What does she expect? That after the estate is wound up you would simply gift her half the house? (And how does that happen, do you live there together, or each live there half the year, or, I assume, sell the house and split the money?). She might feel entitled to the house but if your dad had wanted her to have it, he would have expressed that wish in the will.

Meeting her might be the only way to move forward on this but, from what you have said, you are nervous that she might bully you into something you don't want to do. So I'd suggest having a good friend there, one that will support you and not allow you to be talked into something you don't want. And/or, you might consider engaging another solicitor, one who will be acting only in your intrests and who can perhaps act as something of a buffer or mediator.


----------



## Janet (16 Sep 2014)

suarez said:


> There is always the possibility that you could sell the house and share everything equally among the four of you - i.e. your father's savings and the sale price of house. Sometimes the simplest option is the fairest option. It seems that neither you nor your eldest sister are interested in sharing equally - regardless of your father's will.

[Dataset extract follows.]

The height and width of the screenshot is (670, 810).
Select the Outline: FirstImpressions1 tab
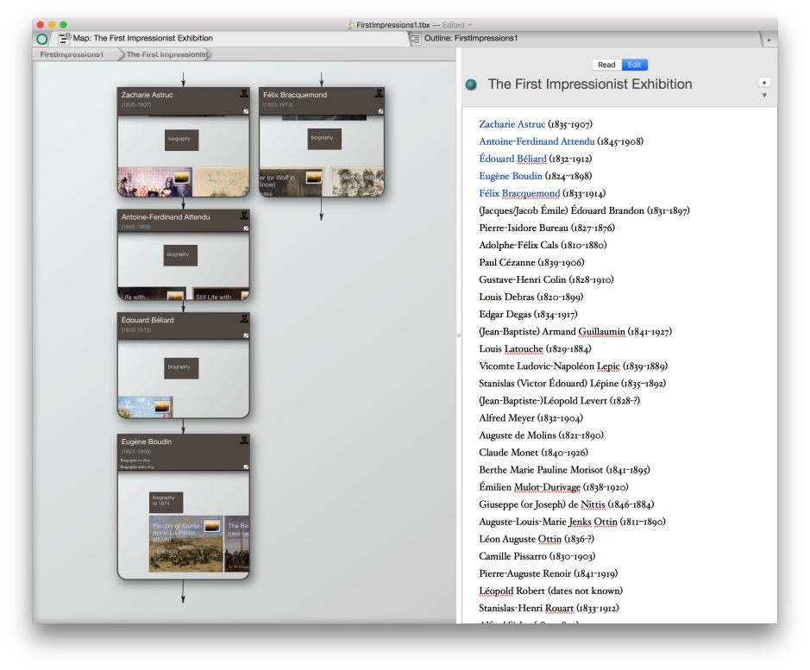tap(471, 39)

Why is sharing everything equally the fairest option? The only option, and therfore also the fairest option, is to follow the wishes of the father and divide the assets up the way he wanted. Sharing equally has no role to play in this, as far as I can see.


----------



## Red Head (16 Sep 2014)

Hi Thank's for your thoughts everyone.  I've been told S117 is not a real option here as we're both in our 40's and some provision has been made equally for all other siblings.  As Bronte asked, there is no valid reason, my wife as have I, had looked after my dad for the last 20 years up to his death and assume his wish to leave the house to me was for this reason.  I did have a meting once with my sister and it was all about wanting half the house as eldest child and have no wish to put myself in that position again and again, I just want this to be over.  Again, thanks for advice all.


----------



## Brendan Burgess (16 Sep 2014)

> Hoping someone can advise as my solicitor is not the best and  unfortunately is my sisters solicitor too so feel he is just trying to  keep us both happy.



This is a complex problem and you should not be using a solicitor who is "not the best". 

You need to take separate legal advice and you should say to your sister's solicitor that it is best that he represent the executors and that you take separate legal advice.


----------



## suarez (16 Sep 2014)

Janet said:


> Why is sharing everything equally the fairest option? The only option, and therfore also the fairest option, is to follow the wishes of the father and divide the assets up the way he wanted. Sharing equally has no role to play in this, as far as I can see.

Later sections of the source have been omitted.